# Classifieds > Testimonials >  Don't buy from backwater reptiles!!

## n321

I bought three Asian Spiny Toads, a Pacman Frog, and a Halloween Crab from here. The Pacman Frog and one of the toads arived sick and both died within a few days. I don't think I'm going to get a refund.

PLEASE PEOPLE, DON'T MAKE THE SAME MISTAKE I MADE! SPEND THE EXTRA MONEY TO BUY FROM A REPUTABLE DEALER WHO SELLS HEALTHY ANIMALS!

----------


## n321

UPDATE:
I DID get a refund from Sam. It turns out that he didn't get one of my emails due to a technical failure. I thought he just didn't want to reply. This caused some confusion.

What I wrote above may have been kind of impulsive. The Pacman Frog and the Asian-Spined Toad WERE sick and they DID die, but I have gotten a reply from Sam since then, and it appears like everything has been cleared up.

I am pleased with the communication. He has replied very promptly. In that sense, I would recomend BWR ( BTW, he told me that this is the first instance that a customer has gotten a sick animal). 

There is always a risk buying online, and BWR is no different. It appears like other people are pleased though, and that this was a rare incident.

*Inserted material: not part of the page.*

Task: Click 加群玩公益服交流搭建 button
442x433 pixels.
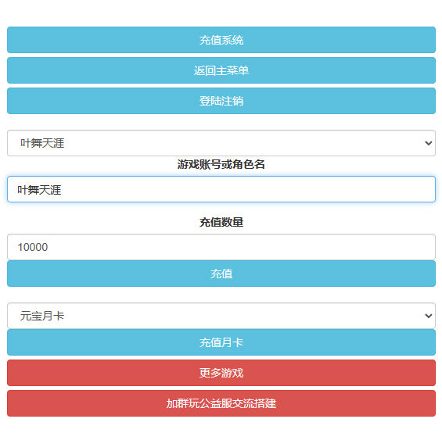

Sam told me that he might implement a 7 day guarantee. If he does this, I would highly recomend giving him your business. As a person, he appears to be honest.

----------


## DogRetepCow

I was checking out backwater reptiles' website earlier today and it looked very reputable. Sorry you had a bad experience.

----------


## ndame88

Ya, ordered crickets from them, took 5 days to arrive, a lot of dead ones,I will not use them again.

----------